Augmented Reality mit vielen kleinen Icons auf dem Live-Bild.
Keine Kamera, keine AR: auf dem iPad gibt's nur Maps oder Listen
Für diesen “Weltbrowser” brauchen Sie ein iPhone ab 3GS mit digitalem Kompass sowie ein schattiges Plätzchen, obwohl er als Universal-App auch für das iPad angepasst wurde. Aber nur auf dem iPhone kann Wikitude Dank Kompass und GPS-Daten Ihren jeweiligen Standort sowie die Blickrichtung ermitteln, um bei eingeschaltetem Kamerabild touristische oder gewerbliche POIs anzuzeigen. Das nennt sich dann Augmented Reality und die funktioniert je nach örtlicher Datenlage gut bis sehr gut. Störend ist nur, dass man den ganzen Krempel draußen im hellen Sonnenlicht auf dem Display gar nicht richtig erkennen kann. Unter iOS 4 unterstützt die App auch den Querformat-Blick auf die Umgebung. Die Daten dieser Points of Interest holt sich die App von bis zu 48 Onlinediensten ab, etwa aus der Wikipedia, aber auch von Foursquare oder Gowalla oder Coupon-Diensten. Deren "Worlds" nutzt man, indem man ihre Icons zum Hauptmenü hinzu fügt.
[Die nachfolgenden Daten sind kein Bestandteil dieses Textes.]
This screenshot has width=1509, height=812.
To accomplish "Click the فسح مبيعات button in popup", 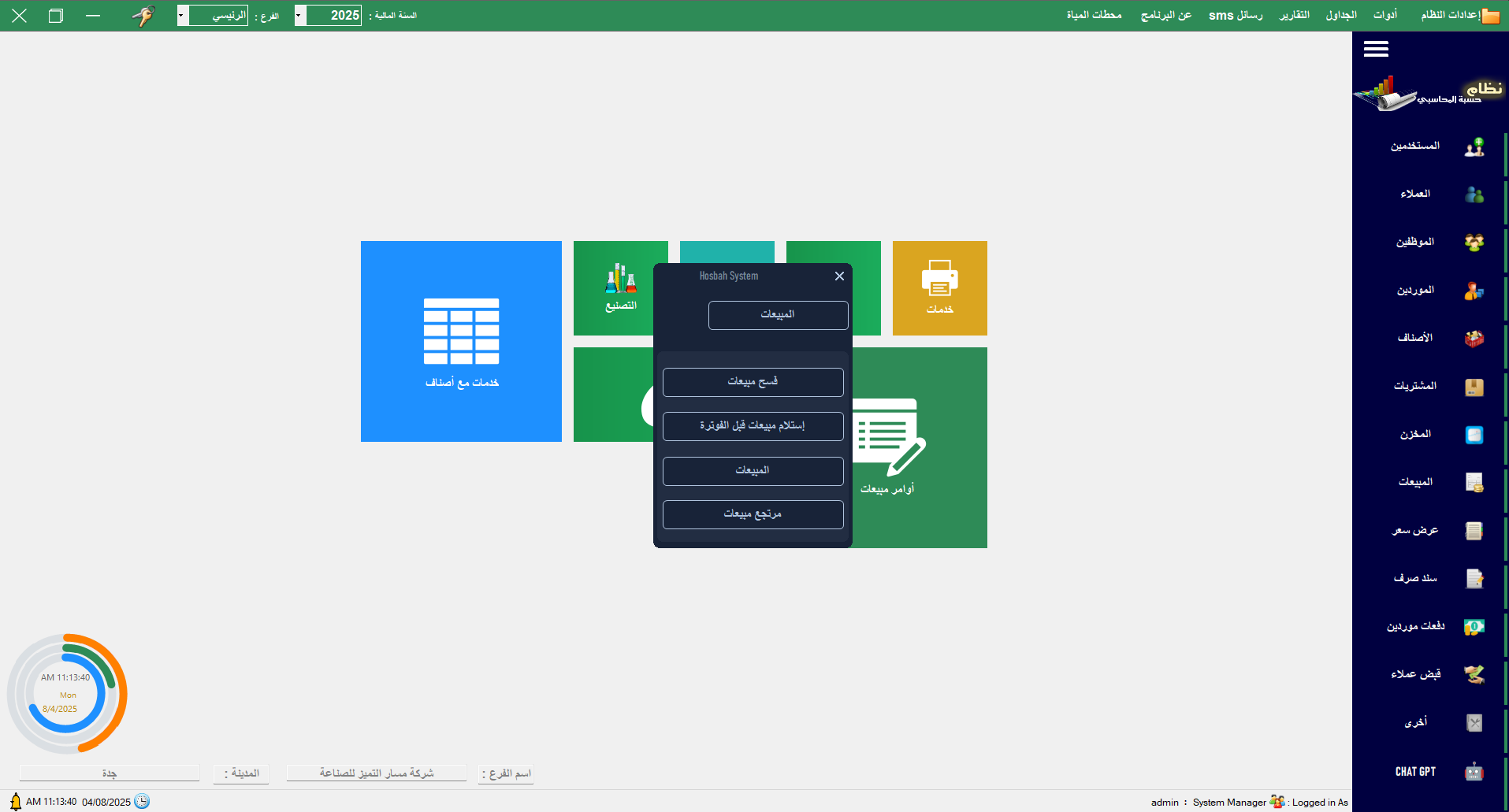I will coord(753,382).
Auf dem iPad muss man mangels Kamera auf die Augmented Reality verzichten, kann aber dennoch die Umfeldsuche nutzen, bekommt die Ergebnisse dann allerdings als Liste oder auf einer Google-Map dargestellt.
Bewertung der Redaktion:
Fazit:
Auf dem iPhone ein je nach Datenlage vor Ort an bedeckten Tagen verblüffend informativer Online-Fremdenführer. Auf dem iPad nur so la-la.